TASK DIRECTIONS:
The complete listing should be transcribed precisely.

[[ RECORDS FOR THIS TASK open ]]

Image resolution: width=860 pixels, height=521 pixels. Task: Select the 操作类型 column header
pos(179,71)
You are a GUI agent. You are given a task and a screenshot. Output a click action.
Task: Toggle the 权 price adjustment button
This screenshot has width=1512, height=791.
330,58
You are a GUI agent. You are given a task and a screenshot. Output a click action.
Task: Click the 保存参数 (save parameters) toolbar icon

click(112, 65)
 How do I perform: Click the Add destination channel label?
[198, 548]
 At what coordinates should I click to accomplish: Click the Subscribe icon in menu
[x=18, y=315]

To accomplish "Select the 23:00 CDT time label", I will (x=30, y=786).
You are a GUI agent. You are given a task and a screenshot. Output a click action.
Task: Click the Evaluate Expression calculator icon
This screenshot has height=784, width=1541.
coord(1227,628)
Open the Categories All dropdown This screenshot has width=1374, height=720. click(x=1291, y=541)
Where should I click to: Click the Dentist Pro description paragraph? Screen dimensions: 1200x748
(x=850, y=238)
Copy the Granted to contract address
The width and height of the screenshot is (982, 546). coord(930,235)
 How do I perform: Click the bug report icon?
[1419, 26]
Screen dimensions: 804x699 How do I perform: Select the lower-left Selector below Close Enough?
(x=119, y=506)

[[ RECORDS FOR THIS TASK closed ]]

FINISHED EXERCISE:
Image resolution: width=860 pixels, height=521 pixels. Task: Select the 操作类型 column header
pos(179,71)
You are a GUI agent. You are given a task and a screenshot. Output a click action.
Task: Toggle the 权 price adjustment button
This screenshot has width=1512, height=791.
330,58
You are a GUI agent. You are given a task and a screenshot. Output a click action.
Task: Click the 保存参数 (save parameters) toolbar icon

click(112, 65)
 How do I perform: Click the Add destination channel label?
[198, 548]
 At what coordinates should I click to accomplish: Click the Subscribe icon in menu
[x=18, y=315]

To accomplish "Select the 23:00 CDT time label", I will (x=30, y=786).
You are a GUI agent. You are given a task and a screenshot. Output a click action.
Task: Click the Evaluate Expression calculator icon
This screenshot has height=784, width=1541.
coord(1227,628)
Open the Categories All dropdown This screenshot has width=1374, height=720. click(x=1291, y=541)
Where should I click to: Click the Dentist Pro description paragraph? Screen dimensions: 1200x748
(x=850, y=238)
Copy the Granted to contract address
The width and height of the screenshot is (982, 546). coord(930,235)
 How do I perform: Click the bug report icon?
[1419, 26]
Screen dimensions: 804x699 How do I perform: Select the lower-left Selector below Close Enough?
(x=119, y=506)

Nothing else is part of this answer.